Al cabo de unos minutos Karin llegó a la cabaña. Se encontró con Ingmar sentado en el quicio de la puerta con el cuello sangrando. Dentro vio a Hellgum. Se había incorporado y estaba de pie apoyado contra la pared. Seguía empuñando el hacha y tenía el rostro ensangrentado.
Karin no había visto a los fugitivos y creyó que había sido Ingmar quien había atacado a Hellgum causándole aquellas heridas. Se quedó tan horrorizada que las piernas le temblaban. «No, no es posible -pensó-, no puede ser que alguien de la familia sea un asesino.» Pero en el acto le vino a la mente la historia de su madre. «De ahí le viene», se dijo.
Entonces, dejando atrás a su hermano, corrió hacia Hellgum.
– ¡No, no, primero Ingmar! -le gritó Hellgum.
– No se atiende al asesino antes que a su víctima -repuso Karin.
– ¡Primero a Ingmar, primero a Ingmar! -chilló Hellgum, tan excitado que hasta blandió el hacha en dirección a ella-. ¿No ves que él me ha salvado la vida?
Cuando Karin finalmente comprendió la situación y se volvió hacia su hermano, él ya no estaba allí. Lo vio cruzar el patio tambaleándose. Echó a correr tras él.
– ¡Ingmar, Ingmar! -le llamaba.
A Karin no le costó darle alcance. Le puso la mano en el hombro y le dijo:
– Ingmar, estate quieto para que pueda curarte la herida.
Él se sacudió la mano de encima y continuó andando. Caminaba en línea recta, igual que un ciego, sin seguir camino o sendero alguno. La sangre de la herida, escurriéndose bajo la ropa, formaba un reguero que le bajaba hasta el zapato. A cada paso, la presión hacía saltar gotas de sangre que dejaban huellas rojas en el suelo.
Karin se retorcía las manos mientras lo seguía.
– ¡Para, Ingmar, para! ¿Adónde quieres ir? ¡Ingmar, detente!
Él siguió caminando recto en dirección al bosque, donde seguro que nadie podría auxiliarle.
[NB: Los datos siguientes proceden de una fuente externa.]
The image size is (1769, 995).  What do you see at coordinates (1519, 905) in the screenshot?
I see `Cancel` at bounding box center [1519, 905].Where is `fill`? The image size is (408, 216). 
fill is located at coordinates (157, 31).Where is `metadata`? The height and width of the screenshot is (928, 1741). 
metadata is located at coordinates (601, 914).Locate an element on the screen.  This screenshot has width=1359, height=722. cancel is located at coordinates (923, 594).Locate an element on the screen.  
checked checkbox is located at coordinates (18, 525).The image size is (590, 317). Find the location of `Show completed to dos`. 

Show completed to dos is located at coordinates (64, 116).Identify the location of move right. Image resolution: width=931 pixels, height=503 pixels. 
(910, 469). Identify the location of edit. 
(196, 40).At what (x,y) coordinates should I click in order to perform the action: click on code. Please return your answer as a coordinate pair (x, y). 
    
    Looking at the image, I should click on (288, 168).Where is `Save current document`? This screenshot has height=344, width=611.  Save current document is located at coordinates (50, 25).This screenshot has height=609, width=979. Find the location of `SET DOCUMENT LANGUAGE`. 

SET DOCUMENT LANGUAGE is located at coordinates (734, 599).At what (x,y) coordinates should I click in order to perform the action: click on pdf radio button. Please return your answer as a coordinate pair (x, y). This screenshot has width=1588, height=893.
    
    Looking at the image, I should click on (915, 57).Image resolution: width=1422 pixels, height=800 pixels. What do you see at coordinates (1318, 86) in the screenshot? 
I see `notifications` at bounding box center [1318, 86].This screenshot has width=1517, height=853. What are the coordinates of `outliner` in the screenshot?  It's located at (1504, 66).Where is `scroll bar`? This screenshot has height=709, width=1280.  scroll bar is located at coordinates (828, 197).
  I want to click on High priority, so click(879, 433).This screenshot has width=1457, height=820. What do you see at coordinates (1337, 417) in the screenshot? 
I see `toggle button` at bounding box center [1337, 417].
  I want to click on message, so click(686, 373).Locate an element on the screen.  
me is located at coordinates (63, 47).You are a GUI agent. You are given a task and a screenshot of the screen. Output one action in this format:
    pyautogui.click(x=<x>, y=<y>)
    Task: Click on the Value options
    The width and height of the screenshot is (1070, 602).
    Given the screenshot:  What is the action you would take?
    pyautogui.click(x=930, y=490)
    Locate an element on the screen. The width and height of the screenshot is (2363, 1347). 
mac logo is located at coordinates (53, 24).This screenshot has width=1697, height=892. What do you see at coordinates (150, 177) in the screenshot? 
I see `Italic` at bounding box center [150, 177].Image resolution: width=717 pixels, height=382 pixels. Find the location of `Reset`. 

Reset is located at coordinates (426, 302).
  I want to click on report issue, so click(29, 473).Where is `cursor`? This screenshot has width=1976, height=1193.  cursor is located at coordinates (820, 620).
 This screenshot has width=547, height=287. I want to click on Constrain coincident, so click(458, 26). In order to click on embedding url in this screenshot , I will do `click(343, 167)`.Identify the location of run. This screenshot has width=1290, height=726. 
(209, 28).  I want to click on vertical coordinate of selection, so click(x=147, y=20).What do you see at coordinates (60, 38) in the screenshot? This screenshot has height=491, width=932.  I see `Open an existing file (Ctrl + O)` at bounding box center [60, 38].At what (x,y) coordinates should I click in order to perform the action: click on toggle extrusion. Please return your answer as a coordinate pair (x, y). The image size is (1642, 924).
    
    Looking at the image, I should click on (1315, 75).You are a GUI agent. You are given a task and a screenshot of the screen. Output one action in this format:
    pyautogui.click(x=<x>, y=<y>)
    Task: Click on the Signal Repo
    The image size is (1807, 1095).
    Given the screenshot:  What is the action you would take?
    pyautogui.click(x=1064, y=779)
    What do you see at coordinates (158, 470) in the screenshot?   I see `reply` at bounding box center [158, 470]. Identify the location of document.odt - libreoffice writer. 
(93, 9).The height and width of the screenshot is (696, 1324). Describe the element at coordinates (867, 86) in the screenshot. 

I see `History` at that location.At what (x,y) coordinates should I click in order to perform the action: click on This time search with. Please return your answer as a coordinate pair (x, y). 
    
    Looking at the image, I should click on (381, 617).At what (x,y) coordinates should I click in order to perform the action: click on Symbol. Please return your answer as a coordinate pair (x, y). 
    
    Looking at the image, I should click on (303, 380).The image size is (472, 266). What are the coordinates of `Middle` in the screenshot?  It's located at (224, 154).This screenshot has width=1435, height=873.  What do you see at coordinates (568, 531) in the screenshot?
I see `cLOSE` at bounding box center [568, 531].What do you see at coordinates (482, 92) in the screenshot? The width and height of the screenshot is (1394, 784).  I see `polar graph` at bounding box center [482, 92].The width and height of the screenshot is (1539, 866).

Karin tenía los ojos clavados en el zapato que chorreaba sangre. Las huellas se volvían más y más rojas por momentos. «Se dirige al bosque para echarse ahí y desangrarse», pensó Karin.
– Que Dios te bendiga, Ingmar, por haber socorrido a Hellgum -dijo dulcemente-. Hay que tener mucha hombría para hacer algo así, y mucha fuerza.
Ingmar siguió adelante sin prestarle atención.
Karin se apresuró a adelantarle y le interceptó el paso. Él se hizo a un lado sin levantar la vista hacia ella. Lo único que le concedió fue un murmullo:
– ¡Anda, corre a ayudar a Hellgum, ve!
– Ingmar, quiero que sepas que Halvor y yo estábamos muy apenados por nuestra conversación de esta mañana. Justamente, iba a ver a Hellgum para decirle que, pasara lo que pasara, tú te quedarías con el aserradero.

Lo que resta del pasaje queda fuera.